EXERCISE OBJECTIVE :: Copy word for word, please, the lines of the entries below running from the one containing "688x422 pixels." to the one containing "Given: Click the 2Q22", both ends included.

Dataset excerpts

= = =

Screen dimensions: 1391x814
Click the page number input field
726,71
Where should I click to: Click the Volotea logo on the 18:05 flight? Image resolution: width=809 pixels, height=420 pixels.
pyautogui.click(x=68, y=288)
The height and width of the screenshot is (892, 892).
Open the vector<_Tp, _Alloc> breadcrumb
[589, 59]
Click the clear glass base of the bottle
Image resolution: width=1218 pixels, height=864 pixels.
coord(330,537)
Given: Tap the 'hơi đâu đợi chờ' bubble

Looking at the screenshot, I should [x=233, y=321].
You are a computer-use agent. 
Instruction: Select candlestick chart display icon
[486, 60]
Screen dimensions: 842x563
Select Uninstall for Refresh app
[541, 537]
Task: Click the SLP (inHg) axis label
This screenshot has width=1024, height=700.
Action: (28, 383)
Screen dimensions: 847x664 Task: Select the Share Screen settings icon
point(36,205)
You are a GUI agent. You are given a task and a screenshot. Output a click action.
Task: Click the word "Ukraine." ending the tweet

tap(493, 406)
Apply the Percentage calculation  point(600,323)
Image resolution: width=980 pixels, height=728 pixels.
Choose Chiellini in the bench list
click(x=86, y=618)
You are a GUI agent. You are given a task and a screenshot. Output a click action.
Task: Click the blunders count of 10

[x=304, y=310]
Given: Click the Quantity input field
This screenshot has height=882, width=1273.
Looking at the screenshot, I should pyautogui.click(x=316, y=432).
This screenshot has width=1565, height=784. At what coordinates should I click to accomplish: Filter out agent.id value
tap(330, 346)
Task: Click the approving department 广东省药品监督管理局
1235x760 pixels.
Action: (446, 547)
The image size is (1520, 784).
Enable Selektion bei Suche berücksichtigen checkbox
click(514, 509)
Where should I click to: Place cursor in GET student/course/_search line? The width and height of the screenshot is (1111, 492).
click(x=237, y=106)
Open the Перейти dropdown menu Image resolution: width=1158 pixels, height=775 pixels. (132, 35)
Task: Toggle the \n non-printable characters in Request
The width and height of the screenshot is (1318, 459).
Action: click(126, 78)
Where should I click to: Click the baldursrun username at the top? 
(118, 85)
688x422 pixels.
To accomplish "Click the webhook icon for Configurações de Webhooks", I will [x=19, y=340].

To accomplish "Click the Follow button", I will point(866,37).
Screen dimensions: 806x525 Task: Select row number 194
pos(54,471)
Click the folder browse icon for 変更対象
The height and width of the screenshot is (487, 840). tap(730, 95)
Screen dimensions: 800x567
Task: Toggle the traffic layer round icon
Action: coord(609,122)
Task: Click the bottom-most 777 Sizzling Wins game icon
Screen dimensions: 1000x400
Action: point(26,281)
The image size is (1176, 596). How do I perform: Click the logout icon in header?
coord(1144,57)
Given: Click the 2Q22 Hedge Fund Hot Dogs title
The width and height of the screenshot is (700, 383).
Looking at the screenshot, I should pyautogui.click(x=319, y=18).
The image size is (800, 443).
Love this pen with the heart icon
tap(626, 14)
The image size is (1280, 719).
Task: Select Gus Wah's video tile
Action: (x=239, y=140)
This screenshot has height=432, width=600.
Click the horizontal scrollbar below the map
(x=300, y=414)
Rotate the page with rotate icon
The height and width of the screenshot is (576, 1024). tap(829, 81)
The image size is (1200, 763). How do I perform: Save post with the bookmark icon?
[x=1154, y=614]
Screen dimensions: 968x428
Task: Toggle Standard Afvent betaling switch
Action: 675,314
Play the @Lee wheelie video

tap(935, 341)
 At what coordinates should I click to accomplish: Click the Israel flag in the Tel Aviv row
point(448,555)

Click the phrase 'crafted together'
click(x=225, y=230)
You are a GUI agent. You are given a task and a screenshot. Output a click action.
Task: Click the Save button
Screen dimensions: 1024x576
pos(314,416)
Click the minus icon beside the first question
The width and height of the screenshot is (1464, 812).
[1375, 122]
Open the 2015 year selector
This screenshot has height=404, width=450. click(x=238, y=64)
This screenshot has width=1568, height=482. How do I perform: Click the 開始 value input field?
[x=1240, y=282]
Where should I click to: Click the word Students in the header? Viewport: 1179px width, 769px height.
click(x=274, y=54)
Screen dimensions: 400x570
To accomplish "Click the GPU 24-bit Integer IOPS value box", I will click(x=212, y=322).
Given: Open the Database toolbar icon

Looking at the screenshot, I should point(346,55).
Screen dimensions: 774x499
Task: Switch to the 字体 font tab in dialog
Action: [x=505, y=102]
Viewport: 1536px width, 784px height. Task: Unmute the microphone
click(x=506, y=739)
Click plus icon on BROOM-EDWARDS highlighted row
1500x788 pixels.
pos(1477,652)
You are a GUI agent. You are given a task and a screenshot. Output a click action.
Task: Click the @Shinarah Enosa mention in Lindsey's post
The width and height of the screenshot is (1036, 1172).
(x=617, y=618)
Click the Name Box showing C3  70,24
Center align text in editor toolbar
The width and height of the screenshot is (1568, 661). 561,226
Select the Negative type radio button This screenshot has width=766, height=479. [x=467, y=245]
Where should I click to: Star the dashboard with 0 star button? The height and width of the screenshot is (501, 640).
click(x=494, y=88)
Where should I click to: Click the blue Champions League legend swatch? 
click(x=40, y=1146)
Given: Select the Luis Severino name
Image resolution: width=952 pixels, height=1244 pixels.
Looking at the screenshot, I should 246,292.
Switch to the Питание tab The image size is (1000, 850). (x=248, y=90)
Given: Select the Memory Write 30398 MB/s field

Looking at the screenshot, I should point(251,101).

= = =

TASK RESPONSE ::
688x422 pixels.
To accomplish "Click the webhook icon for Configurações de Webhooks", I will [x=19, y=340].

To accomplish "Click the Follow button", I will point(866,37).
Screen dimensions: 806x525 Task: Select row number 194
pos(54,471)
Click the folder browse icon for 変更対象
The height and width of the screenshot is (487, 840). tap(730, 95)
Screen dimensions: 800x567
Task: Toggle the traffic layer round icon
Action: coord(609,122)
Task: Click the bottom-most 777 Sizzling Wins game icon
Screen dimensions: 1000x400
Action: point(26,281)
The image size is (1176, 596). How do I perform: Click the logout icon in header?
coord(1144,57)
Given: Click the 2Q22 Hedge Fund Hot Dogs title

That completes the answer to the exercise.